==== EXTRACTED DATA ====

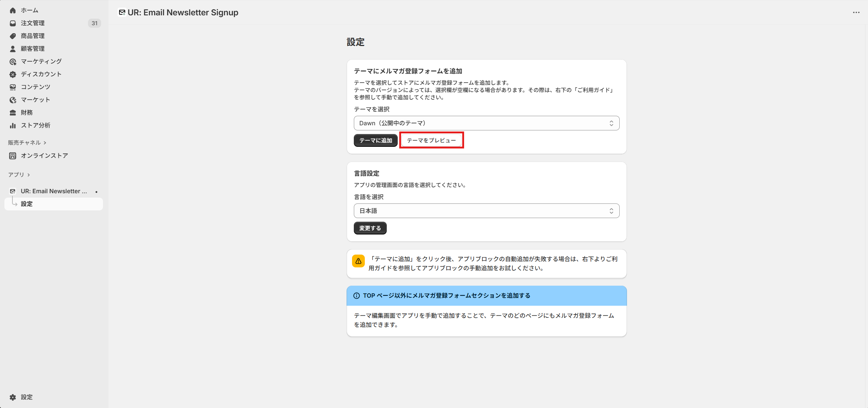Click the Marketing target icon

tap(13, 61)
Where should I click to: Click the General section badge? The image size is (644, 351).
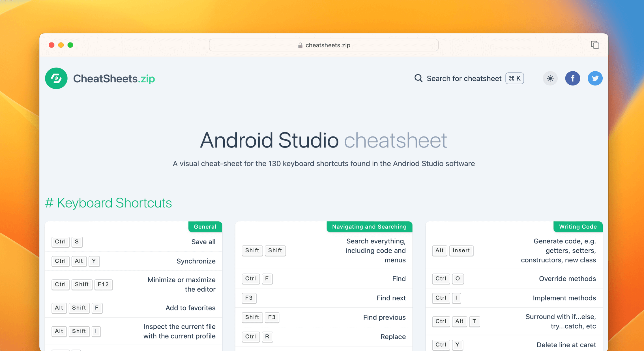coord(205,226)
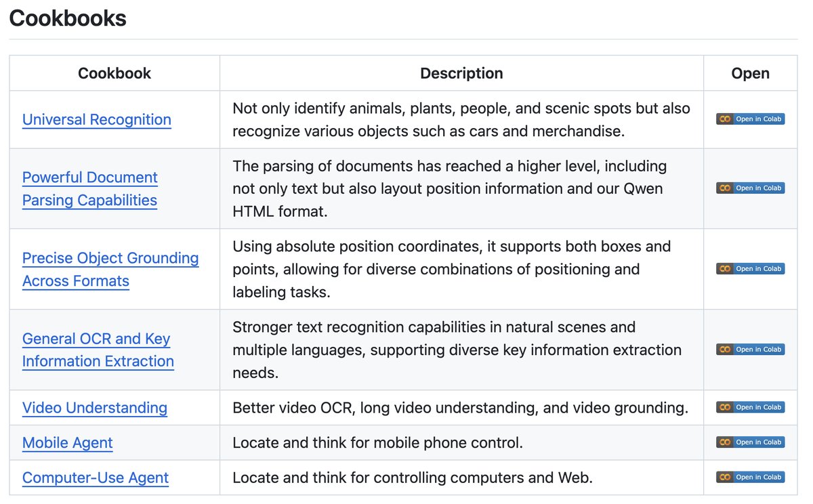Open Universal Recognition in Colab badge

point(750,119)
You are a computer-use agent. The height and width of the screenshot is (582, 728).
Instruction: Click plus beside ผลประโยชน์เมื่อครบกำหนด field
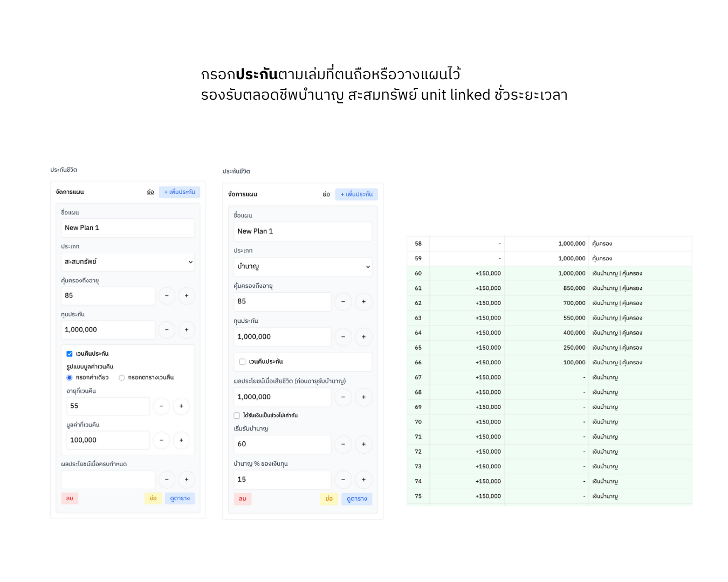click(x=187, y=480)
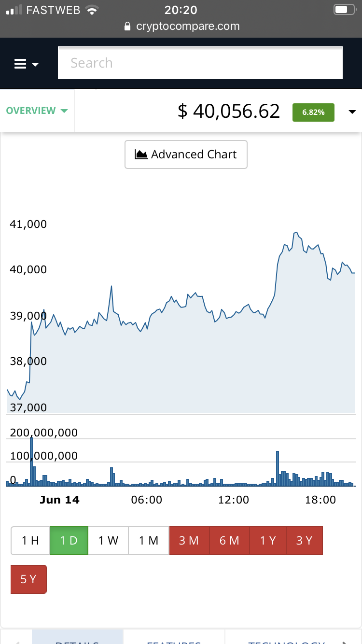Expand the OVERVIEW dropdown
Viewport: 362px width, 644px height.
(37, 111)
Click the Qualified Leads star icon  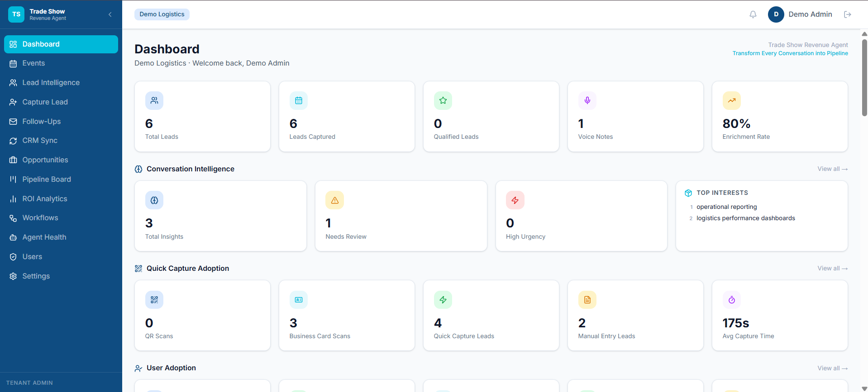(443, 100)
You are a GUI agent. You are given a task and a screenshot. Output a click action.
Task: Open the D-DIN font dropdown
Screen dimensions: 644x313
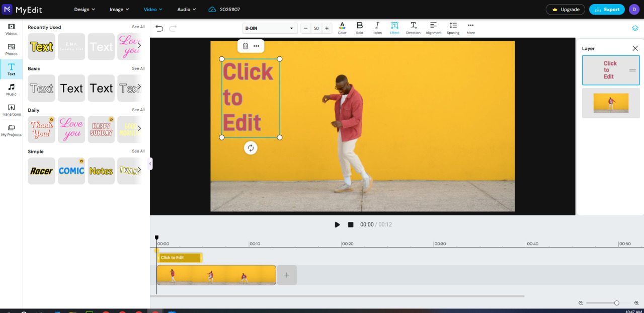click(270, 28)
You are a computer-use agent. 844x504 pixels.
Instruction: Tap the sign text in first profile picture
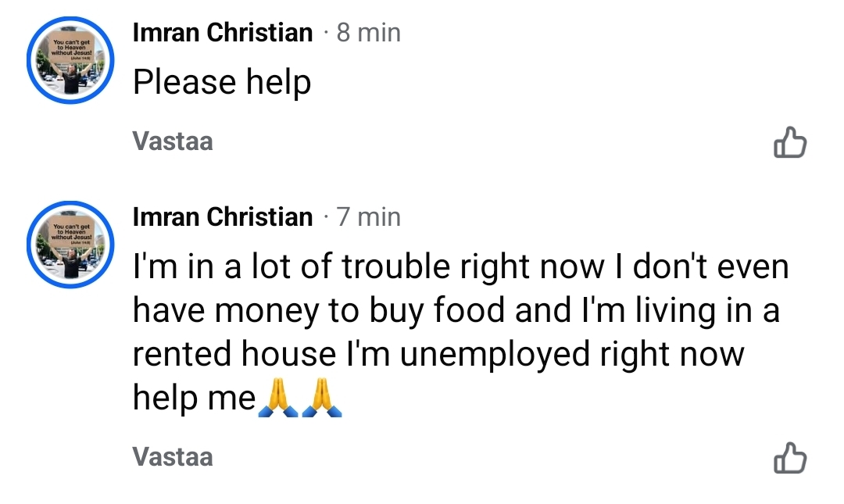[x=71, y=45]
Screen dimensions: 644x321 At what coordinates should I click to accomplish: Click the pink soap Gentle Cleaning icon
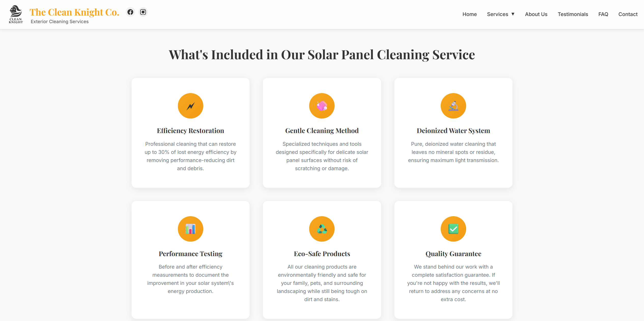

====

Please copy the material above word for word, starting with its first line and going on through the line with "point(750,119)", both included. Leave the pictures out of your copy.

Click the Marketing target icon

tap(13, 61)
Where should I click to: Click the General section badge? The image size is (644, 351).
coord(205,226)
Open Universal Recognition in Colab badge

point(750,119)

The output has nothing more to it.